I want to answer the challenge at the end of this week’s Touch Base. “How can we get the brachah of today without the minuses?” I think an answer lies in the suggestion to choose your community wisely. Besides having grown up myself in what some might call “out of town” (although only an hour’s drive from frum NY/NJ), I have a sister and a sister-in-law who moved from Israel back to the US. They both shared a fear of American materialism and wanted to raise their kids with different types of values. They moved to small enclaves of bnei Torah in the wider Tristate area where simple living was a given. That was years ago. Until today, their families need much, much less to live on than similar-sized families in the NY/Lakewood area. They send nice frosted cakes or brownies for their friends’ kiddishim, not three-tiered petit-four arrangements. Their day camps are fun and wholesome in the neighbor’s backyard, at half the price (if not less). Eating out means burgers on Erev Pesach and pizza during bein hazmanim. Their sheitels last longer because snoods are fine in the park and grocery. The list goes on.

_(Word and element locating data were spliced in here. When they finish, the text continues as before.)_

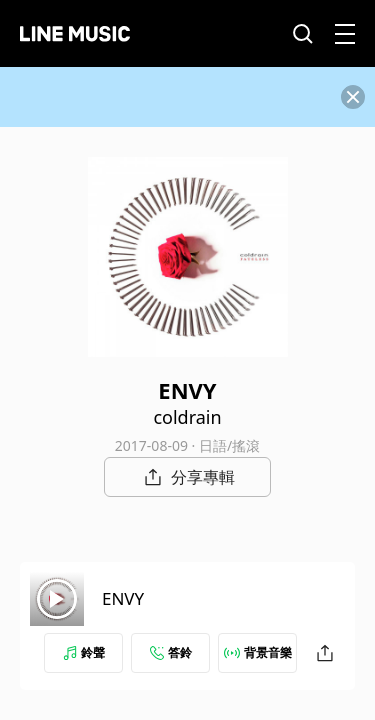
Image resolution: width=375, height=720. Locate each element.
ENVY (123, 598)
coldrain (187, 417)
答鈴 (171, 652)
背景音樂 (258, 652)
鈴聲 (84, 652)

They made hard choices at the time, because they don’t live as close to family as they could, but I think their decisions really paid off. In the end, their kids are different also. They seem less entitled, and are more helpful than some of the other cousins. Of course that’s because of many different variables, but it’s obviously also because of the community they chose.

R.L.

It Takes Two (Family Reflections: Hardened Hearts / Issue 723)

Your article “Hardened Hearts,” perhaps unintentionally, strikes a discordant note on the workings of a marriage. Leaning on the account of the aggrieved wife who “begged him to make me feel special, to show some interest in me,” it lays the onus of the repair of a damaged relationship squarely upon the husband. Her story is accepted as is. Without recourse her husband is portrayed as the culprit. How sad. Doesn’t it require introspection and effort on both sides to maintain a healthy marriage, or to salvage a damaged one?

In a longtime marriage that has gone bad, the husband is faced with a formidable challenge. All too often he strives to hold on to the marriage in order to maintain his connection with their children. Because throughout the years of child raising the wife has established the closer bond, he needs her help in order to reach out to them. Hence, in this age of no-fault divorce, the wife holds the stronger hand. Yet in the long run is she always better off parlaying that advantage to bring about a breakup of the marriage?

Yes, the husband needs to keep on trying without expectation of immediate reward. But would it not have been appropriate to mention that the burden of maintaining a wholesome relationship rests on both parties, and that practicing the art of forgiveness is incumbent upon us all?

H.B.

Sarah Chana Radcliffe replies

You are correct — marriage is a complicated dance between two people, not a simple one-dimensional affair with a good guy and a bad guy. The purpose of the article was to highlight one very simple fact: A spouse’s current actions have ramifications for the future. However, as you point out, someone might have misinterpreted the simplified story as indicating that the wife was a flawless human being. That, of course, is impossible, but for the purpose of this particular article, her own weak points are irrelevant. Although sometimes a person’s unpleasant behavior causes the partner to withdraw, it is also possible for a partner to withdraw for his or her own personal reasons (i.e. being busy with other things, taking a partner for granted, etc.).

The scenario you have painted of a wife who is extremely difficult and who manipulates her spouse through her control of her children is a subject for another article. There are so many ways that spouses can hurt each other. Our goal in exploring them is to look at ourselves to see if there is room for improvement. Obviously two respectful, kind, loving, invested, and well-behaved spouses have the best chance of creating a good marriage and a happy home.